There is a long-established aesthetic for chic Asian restaurants in London as exemplified by Nobu, Zuma and their ilk: restrained, muted, spare, simple. And then there is Sexy Fish.
The new Berkeley Square restaurant from Richard Caring’s Caprice Holdings, owners of The Ivy and more, does not so much reject that style as drown it in one of the impressive 15,000-litre electric-blue fishtanks in the private dining room. Right from the Matisse-like fabric ceilings to the green Iranian onyx floor, via Frank Gehry’s silicone crocodile creeping across a wall and Damien Hirst’s blue bronze mermaids at the bar, nothing at Sexy Fish – not even the terrible but unforgettable name – is subtle.
Now, that does not mean it is bad: I think there is plenty of room for a bold high-spec space which challenges its competitors with an opulent blast. It is certainly two fingers up to bolshie Novikov down the road, as a foodie later suggested, and is likely to challenge it as the hedgies’ post-work venue of choice (judging by all the Hermès belt-and-tie combos I saw).
The food, of course, is what really counts. The restaurant suggests three or four small plates (mostly £14-£16.50 each) followed by something from the robata grill. Our Sexy Fish roll, a kind-of compilation maki with three kinds of fish, was fresh, but perhaps too fresh: it could have done with coming up to room temperature to let the full flavours emerge. The crab salad fell victim to the chill too.
Pictured above: Seared yellowfin tuna
Tuna belly tartare came truffled with lotus chips, which have the cross-section of an orange and the taste of crisps, ie an ideal combination, and the soft-shell crab tempura was delicious dipped in wasabi mayonnaise, even if this is not wholly original. I also felt that I had seen miso-glazed Chilean sea bass before elsewhere.
Unexpectedly, maple-glazed pork belly skewers were my highlight, the large, sweet chunks of meat perfect in the yuzu yoghurt dressing. They don’t seem wildly traditional for an Asian restaurant, but then nothing about Sexy Fish does.
My highlight, I should say, was dessert. Again, there were questions of originality – the make-your-own-sundae option has been a smash hit at the Colony Grill – but the proper desserts were paradise. White and dark chocolate tofu sounds revolting, but if you can bear the texture – suggestive of blancmange, said my friend – it is rich and satisfying to plunge into its dome (pictured below).

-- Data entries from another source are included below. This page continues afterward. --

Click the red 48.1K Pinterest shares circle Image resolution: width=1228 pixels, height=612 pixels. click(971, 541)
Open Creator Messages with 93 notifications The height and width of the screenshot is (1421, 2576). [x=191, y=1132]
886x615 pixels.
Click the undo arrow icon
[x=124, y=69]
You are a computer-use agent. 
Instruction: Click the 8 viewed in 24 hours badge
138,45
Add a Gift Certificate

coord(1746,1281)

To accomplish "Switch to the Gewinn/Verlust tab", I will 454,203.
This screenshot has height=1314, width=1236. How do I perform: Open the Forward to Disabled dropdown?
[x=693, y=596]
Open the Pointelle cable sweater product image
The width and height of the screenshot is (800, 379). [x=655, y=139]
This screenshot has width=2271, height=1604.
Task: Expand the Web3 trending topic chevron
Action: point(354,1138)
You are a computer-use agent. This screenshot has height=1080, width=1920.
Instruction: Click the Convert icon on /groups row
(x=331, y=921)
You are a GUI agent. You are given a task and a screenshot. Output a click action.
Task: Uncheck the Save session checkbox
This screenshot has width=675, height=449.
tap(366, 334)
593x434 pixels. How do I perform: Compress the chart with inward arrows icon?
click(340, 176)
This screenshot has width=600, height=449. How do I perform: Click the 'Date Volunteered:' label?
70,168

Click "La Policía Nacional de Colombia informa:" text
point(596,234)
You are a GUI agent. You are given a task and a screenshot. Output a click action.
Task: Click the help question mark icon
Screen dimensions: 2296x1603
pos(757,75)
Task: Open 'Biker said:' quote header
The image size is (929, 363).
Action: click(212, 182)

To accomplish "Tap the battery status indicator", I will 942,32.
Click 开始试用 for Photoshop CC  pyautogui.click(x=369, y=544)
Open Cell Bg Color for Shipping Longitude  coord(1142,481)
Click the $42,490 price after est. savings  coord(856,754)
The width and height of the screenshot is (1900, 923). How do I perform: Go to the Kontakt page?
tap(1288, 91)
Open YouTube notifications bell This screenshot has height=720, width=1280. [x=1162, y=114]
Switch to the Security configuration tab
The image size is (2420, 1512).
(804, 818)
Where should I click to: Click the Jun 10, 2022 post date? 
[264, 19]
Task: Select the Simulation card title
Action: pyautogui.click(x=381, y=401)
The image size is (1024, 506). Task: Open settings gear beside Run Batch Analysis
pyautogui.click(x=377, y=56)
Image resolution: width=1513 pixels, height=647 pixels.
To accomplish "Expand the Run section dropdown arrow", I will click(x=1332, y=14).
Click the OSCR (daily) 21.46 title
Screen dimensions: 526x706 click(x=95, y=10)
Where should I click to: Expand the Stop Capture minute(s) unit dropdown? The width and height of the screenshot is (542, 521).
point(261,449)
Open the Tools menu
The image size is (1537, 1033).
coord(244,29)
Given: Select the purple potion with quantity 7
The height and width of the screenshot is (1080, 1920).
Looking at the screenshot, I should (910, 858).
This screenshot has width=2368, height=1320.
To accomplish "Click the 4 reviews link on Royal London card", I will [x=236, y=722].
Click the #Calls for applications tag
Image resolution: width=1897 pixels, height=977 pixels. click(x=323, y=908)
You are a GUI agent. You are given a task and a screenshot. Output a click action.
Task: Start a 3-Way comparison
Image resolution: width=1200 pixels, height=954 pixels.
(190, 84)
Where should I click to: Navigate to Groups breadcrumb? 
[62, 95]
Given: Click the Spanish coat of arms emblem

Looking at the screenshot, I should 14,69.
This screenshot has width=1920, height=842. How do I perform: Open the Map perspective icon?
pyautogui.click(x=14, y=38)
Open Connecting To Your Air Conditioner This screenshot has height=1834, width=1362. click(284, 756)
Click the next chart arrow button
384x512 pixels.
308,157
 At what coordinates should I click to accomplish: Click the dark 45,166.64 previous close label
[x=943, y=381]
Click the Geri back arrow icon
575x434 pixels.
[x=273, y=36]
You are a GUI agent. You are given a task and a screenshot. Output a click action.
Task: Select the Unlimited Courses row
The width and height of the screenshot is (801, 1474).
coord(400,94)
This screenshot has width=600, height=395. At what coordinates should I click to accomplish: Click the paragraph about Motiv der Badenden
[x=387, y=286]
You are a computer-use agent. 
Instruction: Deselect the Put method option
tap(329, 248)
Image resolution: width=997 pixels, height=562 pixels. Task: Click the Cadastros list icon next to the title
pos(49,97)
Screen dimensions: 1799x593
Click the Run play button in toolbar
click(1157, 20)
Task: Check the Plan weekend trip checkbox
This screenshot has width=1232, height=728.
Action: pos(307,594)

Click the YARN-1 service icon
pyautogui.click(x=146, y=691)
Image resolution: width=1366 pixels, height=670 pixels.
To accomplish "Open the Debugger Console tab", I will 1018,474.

But it was the yuzu marshmallow with yuzu curd, frozen mallow and almond crisp which really triumphed. While the over-attentive waiter hung about a little too long to watch me pull a sour face as I had my first bite, the complex textures and flavours wowed me. There is the cracking almond crisp, the pillowy marshmallow, a granita-like layer and more besides. It was stimulating and welcome.
Sexy Fish has no pretensions to Zen calm, which is lucky: it’s raucous, blingy and thoroughly good fun.